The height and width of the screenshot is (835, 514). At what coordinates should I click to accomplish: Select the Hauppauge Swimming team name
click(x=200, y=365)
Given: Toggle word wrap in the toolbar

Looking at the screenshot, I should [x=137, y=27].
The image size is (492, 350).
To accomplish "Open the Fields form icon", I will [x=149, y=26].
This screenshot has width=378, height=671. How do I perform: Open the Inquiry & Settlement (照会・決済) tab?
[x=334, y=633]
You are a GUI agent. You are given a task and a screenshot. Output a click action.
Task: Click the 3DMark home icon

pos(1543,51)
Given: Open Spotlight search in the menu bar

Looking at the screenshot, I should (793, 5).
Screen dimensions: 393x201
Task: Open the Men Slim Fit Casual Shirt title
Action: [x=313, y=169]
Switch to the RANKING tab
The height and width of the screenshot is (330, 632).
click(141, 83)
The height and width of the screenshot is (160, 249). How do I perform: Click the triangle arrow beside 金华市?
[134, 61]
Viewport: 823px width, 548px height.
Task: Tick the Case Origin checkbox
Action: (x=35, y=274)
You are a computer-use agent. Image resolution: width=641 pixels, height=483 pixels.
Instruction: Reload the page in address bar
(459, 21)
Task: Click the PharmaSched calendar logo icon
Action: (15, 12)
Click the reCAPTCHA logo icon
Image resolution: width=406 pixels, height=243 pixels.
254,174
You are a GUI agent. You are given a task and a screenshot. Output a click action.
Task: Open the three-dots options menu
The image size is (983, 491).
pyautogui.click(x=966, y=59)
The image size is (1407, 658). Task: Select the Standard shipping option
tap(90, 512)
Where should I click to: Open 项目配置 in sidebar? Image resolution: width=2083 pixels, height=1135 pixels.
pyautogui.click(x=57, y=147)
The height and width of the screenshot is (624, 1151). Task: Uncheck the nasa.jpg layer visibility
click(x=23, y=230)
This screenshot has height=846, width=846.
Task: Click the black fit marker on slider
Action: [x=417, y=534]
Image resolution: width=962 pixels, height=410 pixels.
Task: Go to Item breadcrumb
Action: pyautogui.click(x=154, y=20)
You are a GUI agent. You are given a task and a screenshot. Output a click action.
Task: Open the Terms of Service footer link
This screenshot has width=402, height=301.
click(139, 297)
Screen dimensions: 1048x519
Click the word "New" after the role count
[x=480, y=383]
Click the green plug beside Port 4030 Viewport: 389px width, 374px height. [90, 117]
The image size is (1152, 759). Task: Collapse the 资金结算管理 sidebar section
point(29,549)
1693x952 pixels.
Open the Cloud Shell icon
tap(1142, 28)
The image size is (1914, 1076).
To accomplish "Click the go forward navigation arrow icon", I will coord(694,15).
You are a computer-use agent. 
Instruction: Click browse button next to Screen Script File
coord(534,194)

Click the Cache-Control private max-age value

====

ЦЕЛЬ УПРАЖНЕНИЯ:
Найдите в данных выше все строки со словом «perform» и выпишите каждую из них целиком.

РЕЗУЛЬТАТ ВЫПОЛНЕНИЯ:
This screenshot has width=378, height=671. How do I perform: Open the Inquiry & Settlement (照会・決済) tab?
The height and width of the screenshot is (160, 249). How do I perform: Click the triangle arrow beside 金华市?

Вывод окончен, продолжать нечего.